A Gardaland niente trenino per bimba down

“La bambina non può salire su questa giostra”, hanno detto gli addetti di Gardaland al papà della piccola all’ingresso dell’attrazione monorotaia. Il motivo del divieto, lo stato di disabilità della bimba, di 8 anni, affetta da sindrome di Down, figlia di Aldo Aceto, sostituto procuratore a Pescara dal 1990 al 2008, oggi giudice penale e del lavoro al tribunale di Larino e presidente dell’associazione Pianeta Down. Ma su quella stessa giostra la bambina ci era già salita appena qualche ora prima. Insomma, una vera e propria discriminazione senza senso alcuno. “A mia figlia è stato impedito di salire perché down, la sua patologia invalidante è visibile rispetto ad altre e questo è vergognoso – ha commentato il giudice Aceto.

A Gardaland si difendono che “la prassi prevede di consegnare all’ingresso del parco agli accompagnatori di disabili una brochure che elenca le strutture accessibili o no ai disabili. “A me non hanno dato nessuna brochure”, ha però puntualizzato Aceto -. Davanti a molte persone incredule la nostra famiglia ha subito un’ingiustizia assurda”, dice il magistrato, che procederà per vie legali contro il parco – . La mia è una battaglia in difesa dei principi fondanti la Repubblica italiana, solidarietà e uguaglianza effettiva, sul cui rispetto dovremmo conformare tutti i nostri comportamenti. Su questa vicenda andrò a fondo”.
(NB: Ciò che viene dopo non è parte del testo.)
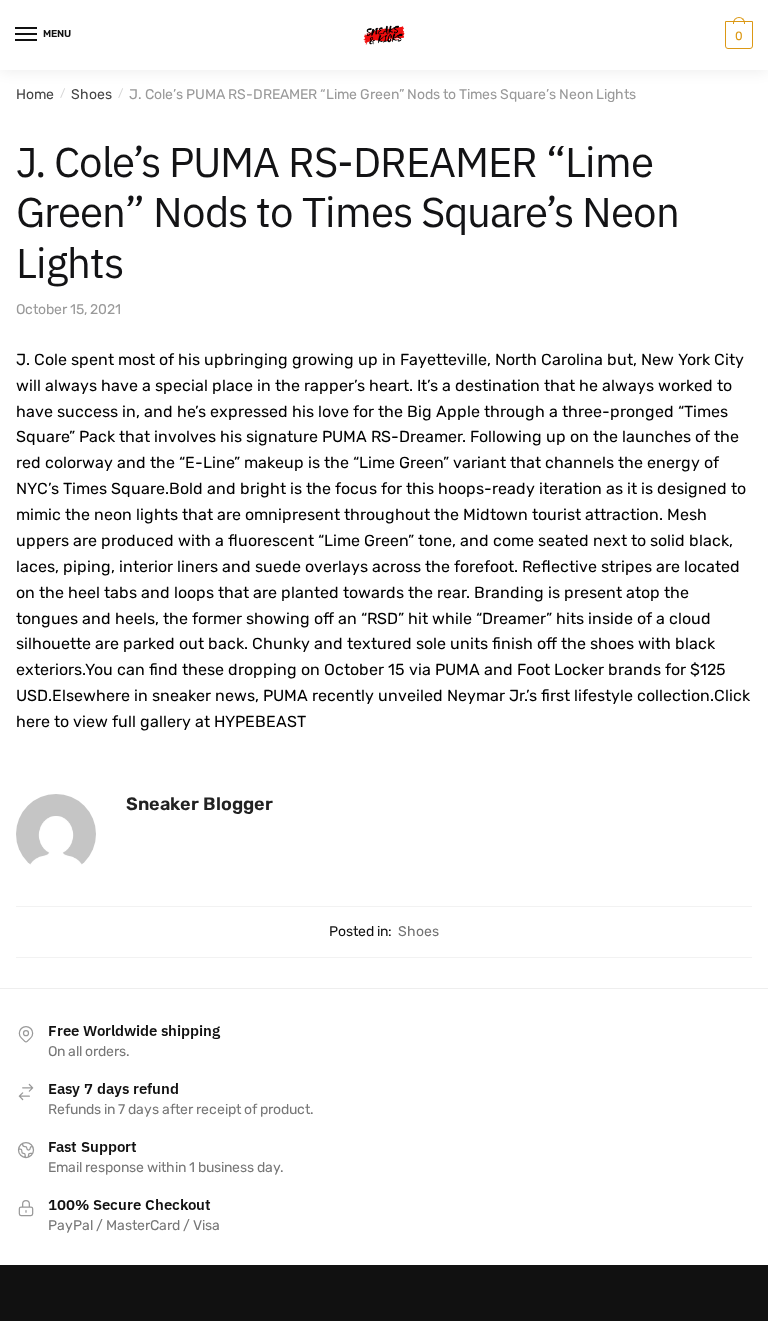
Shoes (91, 94)
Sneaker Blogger (199, 804)
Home (35, 94)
La questione delicatissima e attuale del trattamento dei disabili all’interno di Gardaland si ripropone ancora una volta, dopo che una bambina si è vista negare la possibilità di salire sulla Monorotaia. In passato sono state attuate parecchie restrizioni per i roller coaster, perché ritenuti pericolosi, ma a questo proposito c’è da dire che difficilmente si trovano riscontri medici a tali divieti. Viene infatti presa per buona la teoria che i portatori di handicap di questo tipo non siano in grado di sopportare le sollecitazioni derivanti da una corsa sulle montagne russe. Ma allora perché vietare a una bambina anche un solo giro su una tranquilla attrazione come la monorotaia?
Le contraddizioni degli operatori di Gardaland chiamati a giudicare in questo frangente sono molteplici, dato che la ragazzina era già salita in precedenza, sempre nella stessa giornata. E ad aggravare la situazione anche il fatto che sulla brochure dedicata alla disabilità, si trovava chiaramente segnalato che l’attrazione era completamente praticabile.

“Sono profondamente rammaricato e umanamente dispiaciuto per l’increscioso episodio accorso al giudice Aldo Aceto e alla sua bambina – dichiara il Coordinatore Regionale dell’Udc e Presidente della Provincia di Chieti, Enrico Di Giuseppantonio, in merito alla decisione del personale del parco divertimenti Gardaland di negare l’accesso alla figlia, disabile, in una delle giostre.

“Noto con preoccupazione il moltiplicarsi di episodi simili, per questo ritengo sia giunta l’ora di avviare una radicale rivoluzione etica a tutela di quelle persone che meritano grande attenzione e premura, piuttosto che discriminazioni come quella che ha subìto la ragazzina in uno dei parchi di divertimento più importanti d’Italia. Da apprezzare è soprattutto il gesto di un padre che ha evidenziato con lucidità e oggettività un problema che purtroppo accomuna tante altre famiglie che si trovano a vivere esperienze spiacevoli come questa. Auspico vivamente che episodi come questo non si verifichino più. Come Coordinatore regionale dell’Udc e Presidente della Provincia di Chieti – conclude Di Giuseppantonio – esprimo la mia profonda solidarietà al giudice Aceto, che non è nuovo a battaglie simili in difesa dei princìpi fondamentali che sono alla base del nostro Ordinamento”.